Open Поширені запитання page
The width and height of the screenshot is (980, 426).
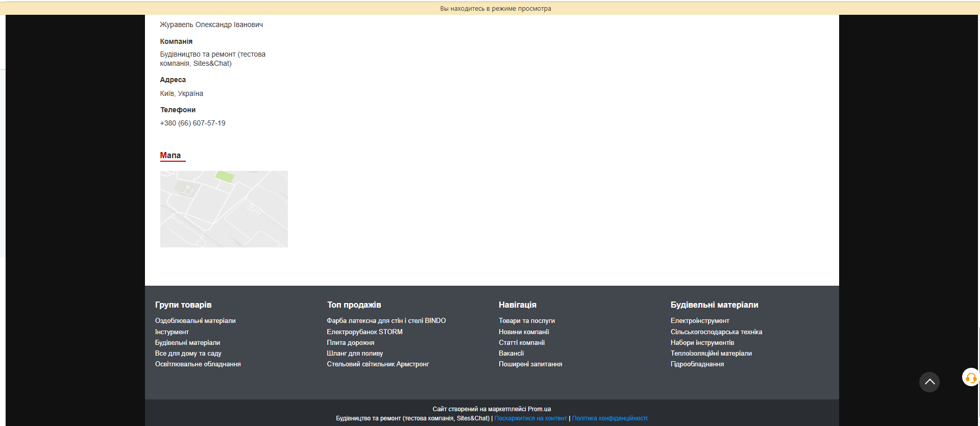click(x=530, y=364)
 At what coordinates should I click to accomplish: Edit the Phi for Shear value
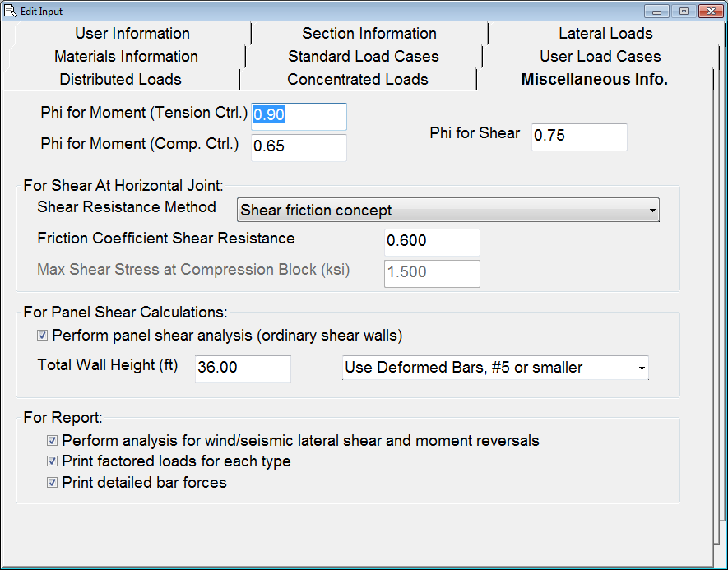(579, 137)
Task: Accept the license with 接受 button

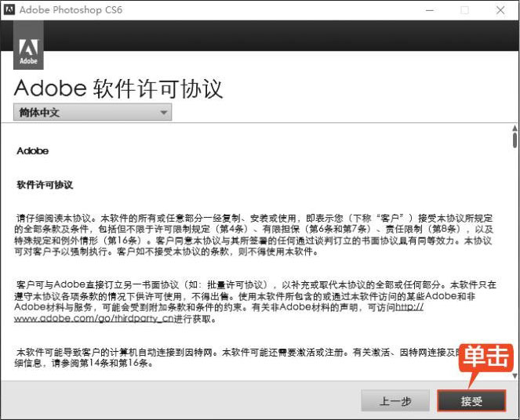Action: tap(471, 400)
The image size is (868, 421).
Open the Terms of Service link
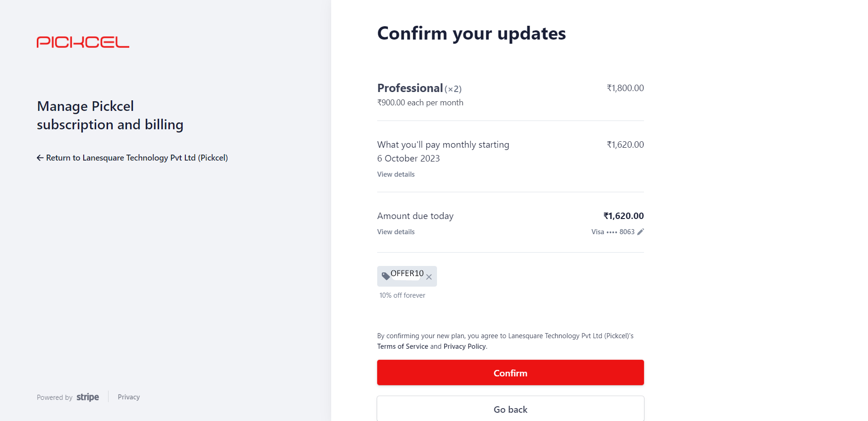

##########

YOUR GOAL:
Return the lines of the records that include the string "Open".

REPLY:
Open Поширені запитання page
Open the Terms of Service link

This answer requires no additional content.